Przydałoby się jakieś choć mizerne podsumowanie tego emeryckiego wyjazdu.
Było krótko, zaledwie tydzień, mamy jednak usprawiedliwienie: po raz pierwszy zostawialiśmy dziecię w rękach babć (wszystkie 3 sztuki przeżyły).
Bardzo chwalimy sobie transport ciężarówką, korzystaliśmy kolejny raz.
Jest mega wygodnie, bezpiecznie, no i ze 4 dni oszczędzone. Nie jest natomiast tanio
Mateusza polecamy z czystym sumieniem, jesteśmy pod wrażeniem jego sumienności i zorganizowania.
Na miejscu zrobiliśmy zaledwie 1400 km, bo naszym celem nie była droga, a delektowanie się czasem wolnym i krajobrazami
Pireneje są re-we-la-cyj-ne i na pewno trzeba tam wrócić.
Fajne jest to, że mimo sezonu na bocznych drogach mogliśmy poczuć się naprawdę sami.
Mogę tylko się domyślać, jaki świetny jest pirenejski odcinek TETu. Może kiedyś?
Co do cen:
wszystkie noclegi załatwiałam via booking.com, koszty były ok. 280-300 zł/pokój 2 .os.
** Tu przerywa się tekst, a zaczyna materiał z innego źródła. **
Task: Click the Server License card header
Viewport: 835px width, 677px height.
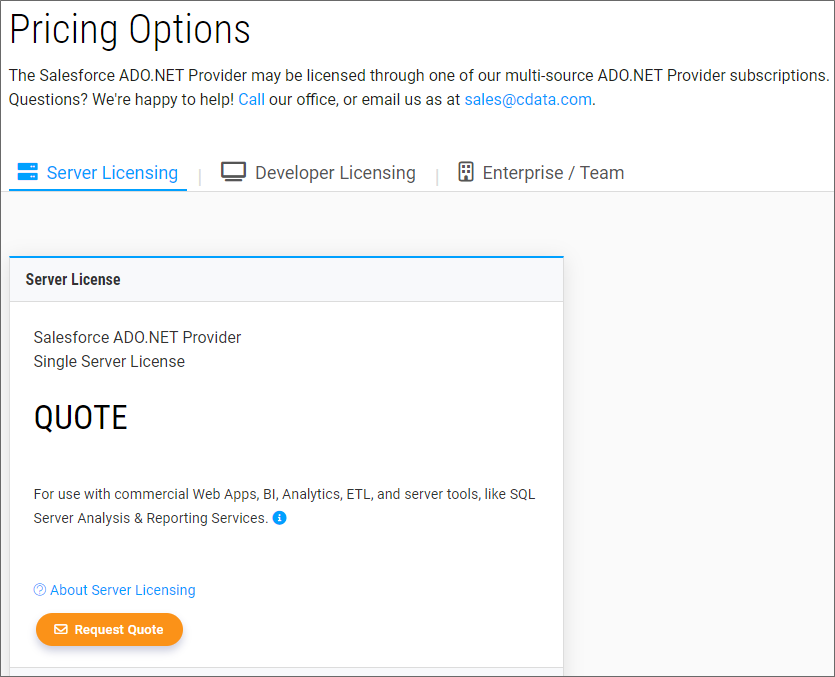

paliwo 1,7 - 1,8 euro/litr
Podsumowując: polecamy!
PS. W zasadzie większość ekipy z tego transportu była jeszcze bardziej emerycka, bo jechali po Pirenejach wycieczką zorganizowaną

I przywitali nas na miejscu zbiórki słowami: "a to wy szliście poboczem drogi z lotniska? Zastanawialiśmy się, co to za wariaci"
No przecież to były góra ze 2 kilometry!